La decisione della suprema corte è arrivata il 3 ottobre scorso, ma la sentenza è stata pubblicata soltanto nella giornata di ieri

Bordighera. La sezione settima del Consiglio di Stato ha respinto il ricorso presentato dalla società Amarea s.r.l., difesa dagli avvocati Mario Sanino, Silvia Sciandra ed Emanuele Bertolin, contro il Comune di Bordighera e l’Agenzia del Demanio, che avevano richiesto la rimozione del prefabbricato che attualmente ospita il ristorante antistante la Rotonda di Sant’Ampelio e ai quali già il Tar ligure aveva dato ragione.

La decisione della suprema corte è arrivata il 3 ottobre scorso, ma la sentenza è stata pubblicata soltanto nella giornata di ieri.
I giudici hanno anche condannato la società Amarea a rifondere al Comune di Bordighera 4mila euro di spese di giudizio, oltre alle spese generali.
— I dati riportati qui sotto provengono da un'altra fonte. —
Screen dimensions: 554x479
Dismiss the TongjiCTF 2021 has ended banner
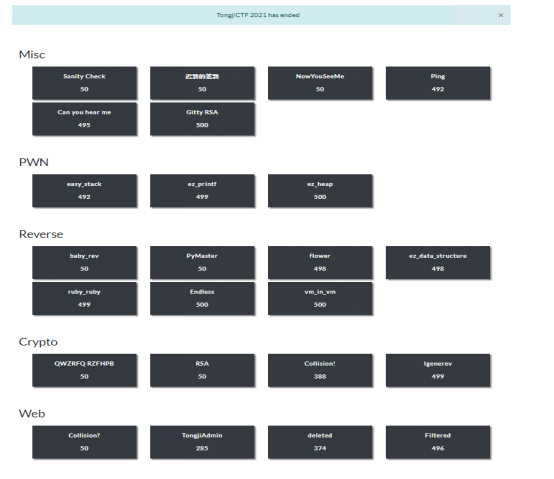point(500,15)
Nella sentenza del Consiglio di Stato si legge: «Condividendo il ragionamento del Tar, il Collegio ritiene che sussistevano inconfutabilmente i presupposti giuridici e fattuali per lo sgombero e la rimozione in pristino dell’area, dal momento che per “fine lavori” deve intendersi la ultimazione delle opere ai sensi e per gli effetti del Testo unico dell’edilizia. Nella specie, i lavori risultavano conclusi alla data del 26 marzo 2021 e ciò emerge in via documentale dal verbale sottoscritto dall’impresa esecutrice dei lavori, dal direttore dei lavori e dal responsabile del procedimento».
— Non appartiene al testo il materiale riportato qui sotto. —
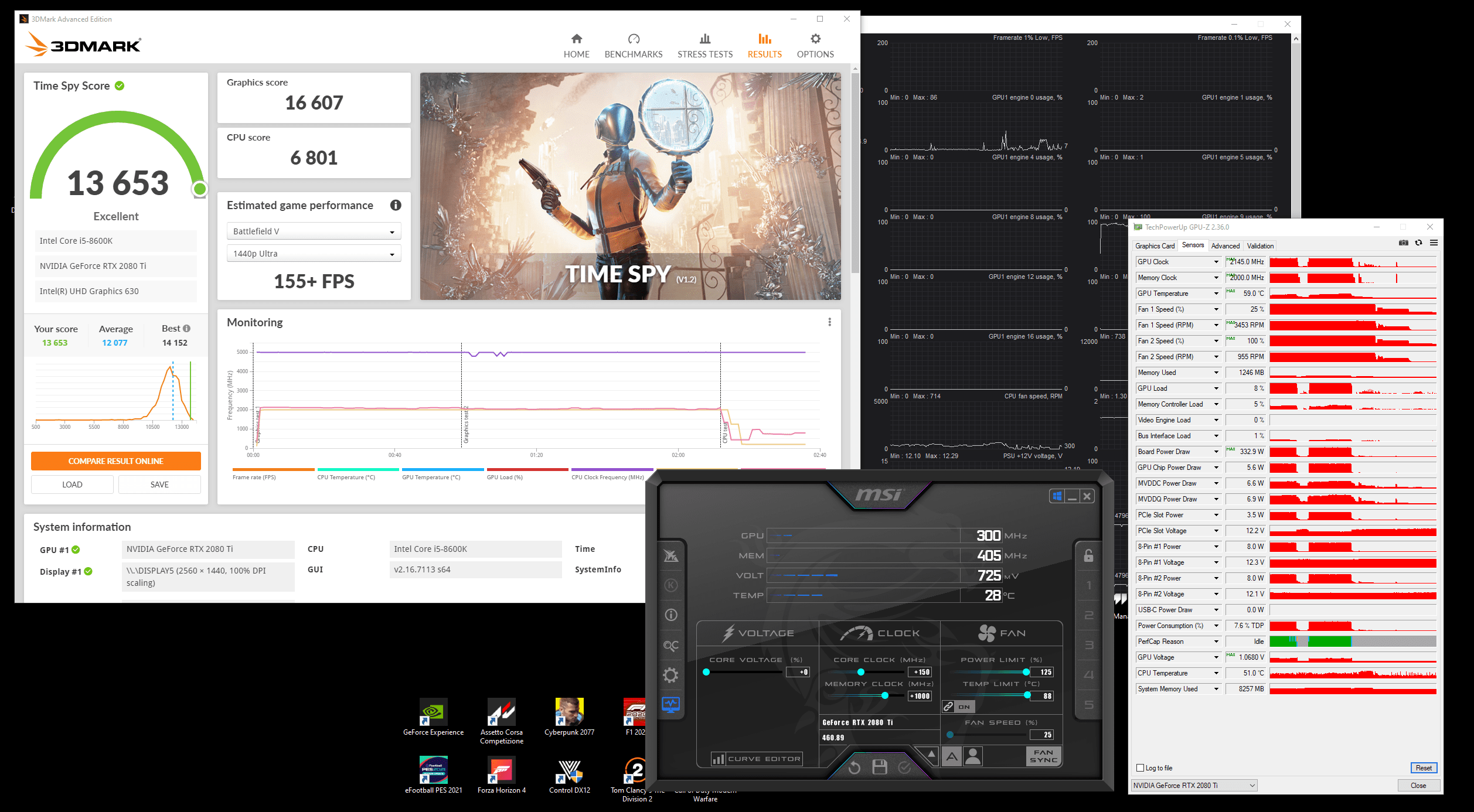Open the Graphics Card tab in GPU-Z
This screenshot has width=1474, height=812.
(1154, 246)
E ancora, sulla fine dei lavori per la realizzazione della nuova rotonda di Sant’Ampelio: I giudici «Non colgono nel segno, inoltre, le argomentazioni con cui la società ricorrente tenta di sostenere la tesi che la ‘fine lavori’ non si sarebbe nella sostanza mai verificata perché i locali sarebbero di fatto inidonei all’uso convenuto – si legge -. Va infatti osservato che un conto è il dato formale e documentale rappresentato dalla avvenuta fine dei lavori, che è incontestatamente avvenuta, e un altro conto sono le controversie civilistiche che possono sorgere fra le parti private circa l’effettiva rispondenza dei lavori eseguiti dalla ditta esecutrice ai desiderata della società appaltatrice degli stessi. Sotto questo profilo, nessuna rilevanza rispetto alle sorti del titolo autorizzatorio può rivestire detta controversia, non potendo l’atto amministrativo dipendere da un evento imprevedibile e di incerta risoluzione, che in sostanza varrebbe a trasformarlo in un titolo sine die, snaturando la sua funzione di autorizzazione interinale al mantenimento della struttura precaria soltanto fino alla ‘fine lavori’ documentata».